Material for this exercise ▸
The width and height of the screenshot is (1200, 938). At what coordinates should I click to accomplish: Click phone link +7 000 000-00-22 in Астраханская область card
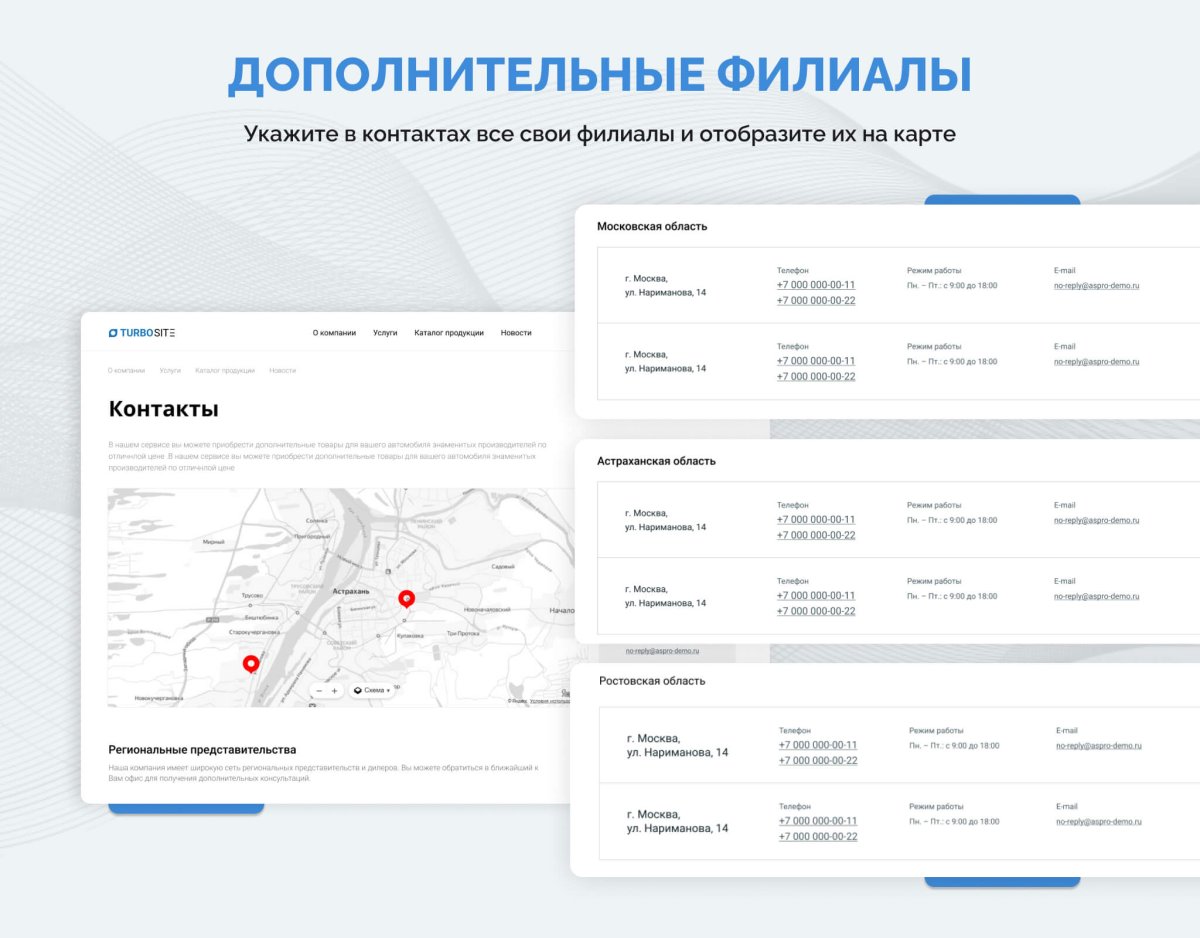click(x=815, y=535)
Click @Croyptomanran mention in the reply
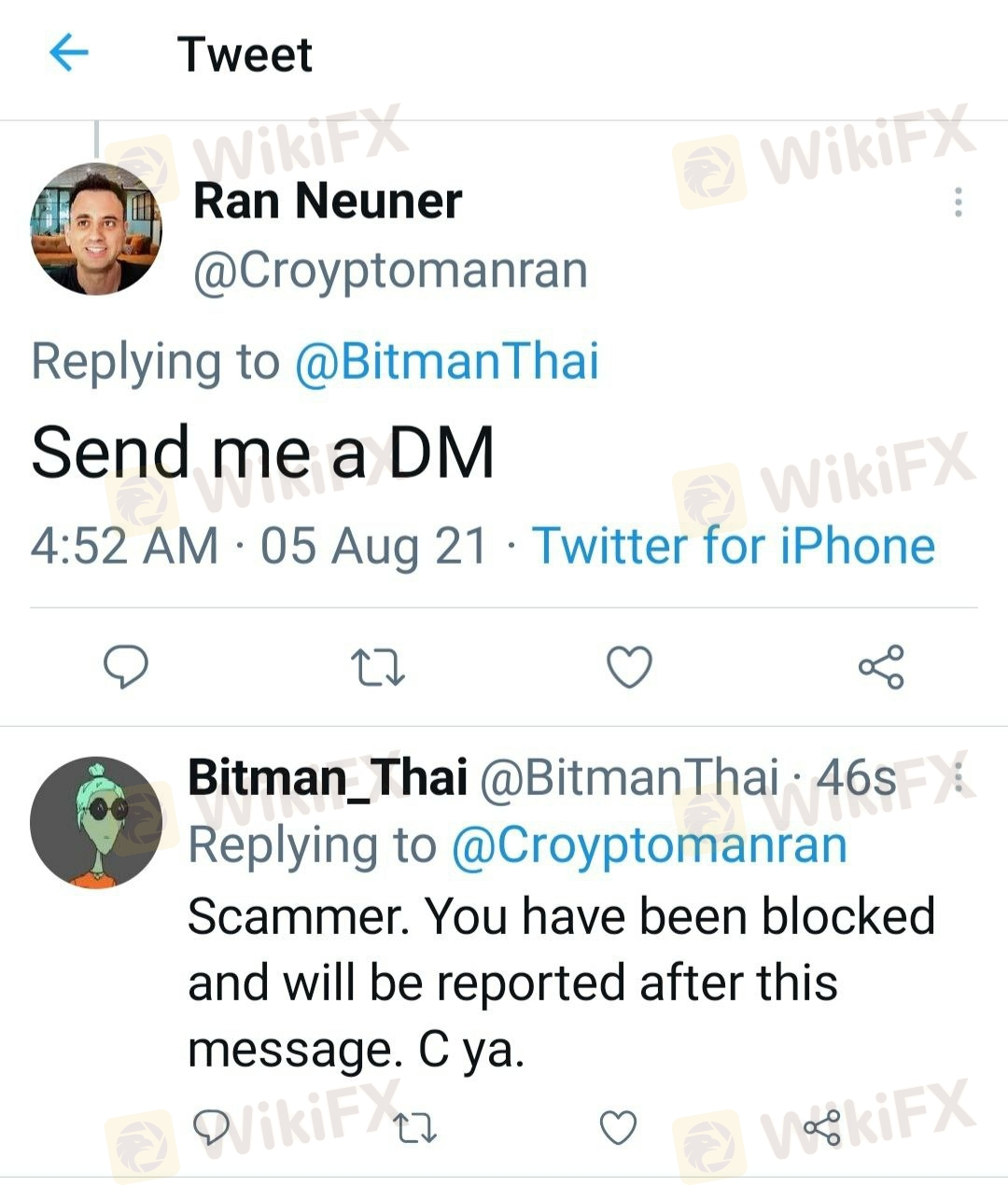 click(x=649, y=845)
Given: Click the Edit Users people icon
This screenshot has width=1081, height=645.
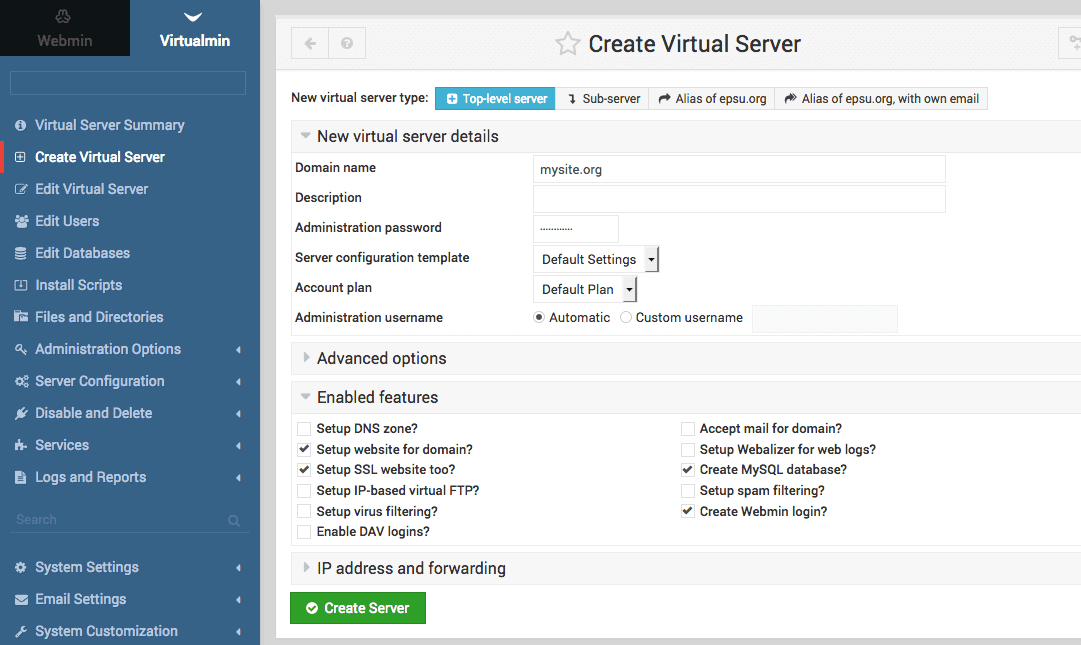Looking at the screenshot, I should coord(20,221).
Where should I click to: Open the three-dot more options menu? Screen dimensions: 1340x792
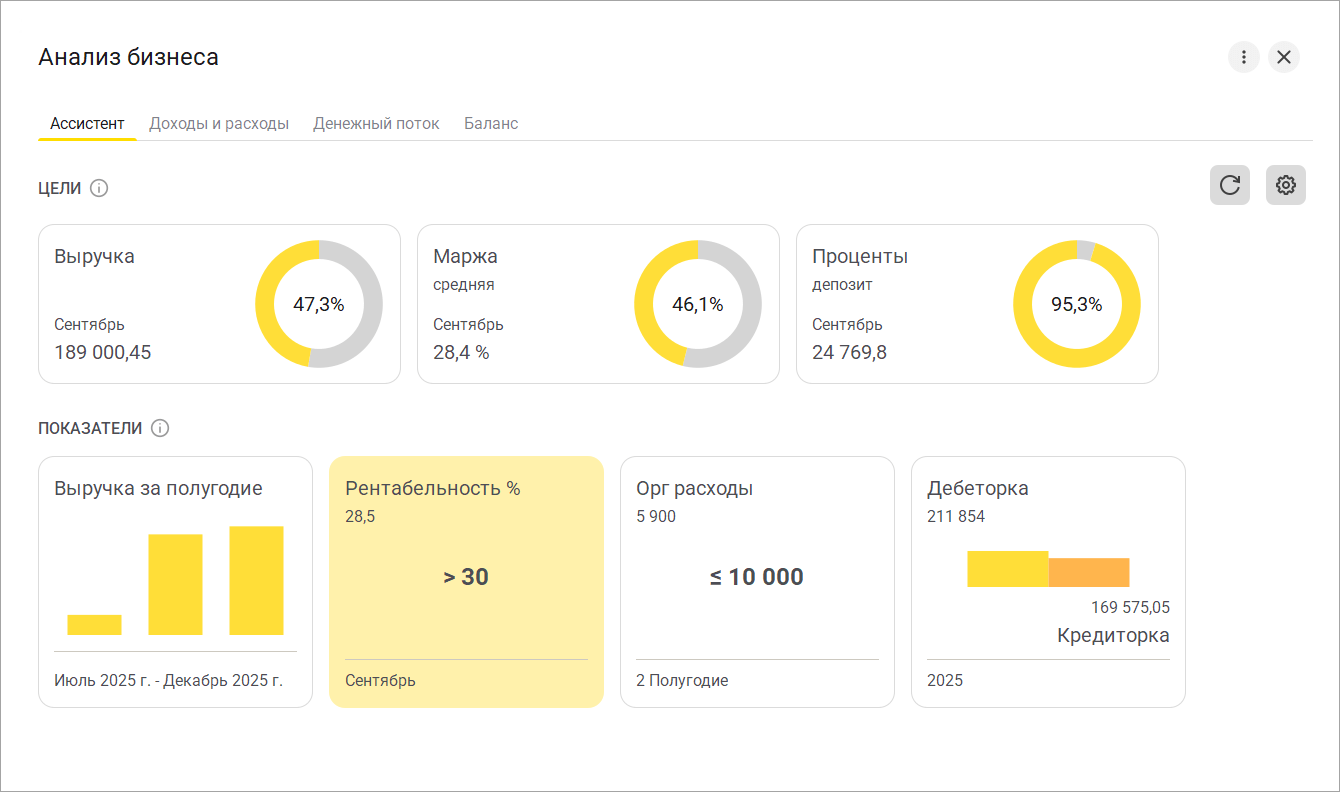(1243, 57)
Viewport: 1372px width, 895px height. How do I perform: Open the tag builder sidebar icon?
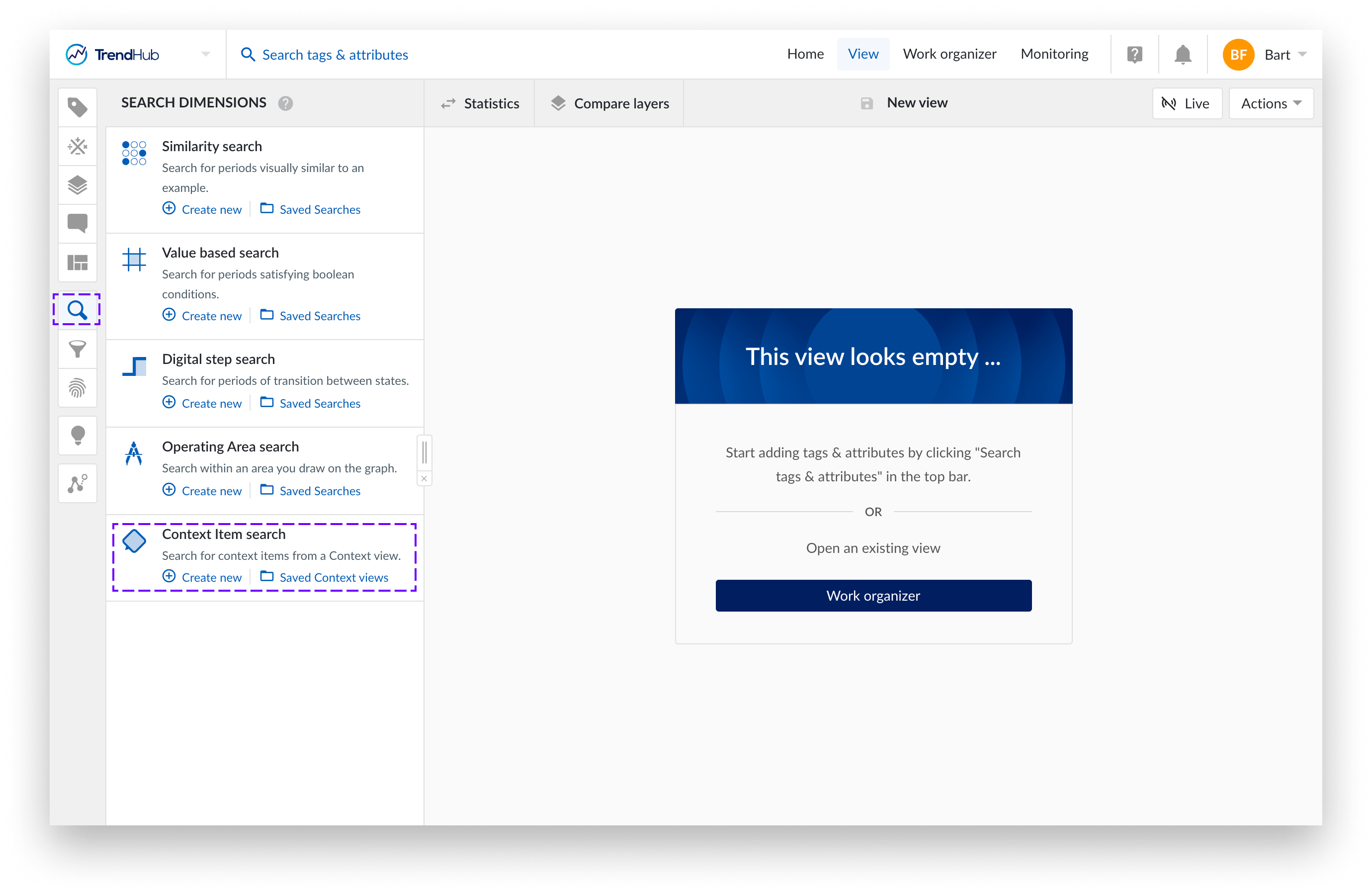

The exercise ▸
Reproduce every line of the entries above verbatim, leaving out the pictures.

Full answer ▸
The width and height of the screenshot is (1200, 938). At what coordinates should I click to accomplish: Click phone link +7 000 000-00-22 in Астраханская область card
click(x=815, y=535)
Click @Croyptomanran mention in the reply
 click(x=649, y=845)
Given: Click the Edit Users people icon
This screenshot has width=1081, height=645.
Looking at the screenshot, I should coord(20,221).
Where should I click to: Open the three-dot more options menu? Screen dimensions: 1340x792
(1243, 57)
Viewport: 1372px width, 895px height. How do I perform: Open the tag builder sidebar icon?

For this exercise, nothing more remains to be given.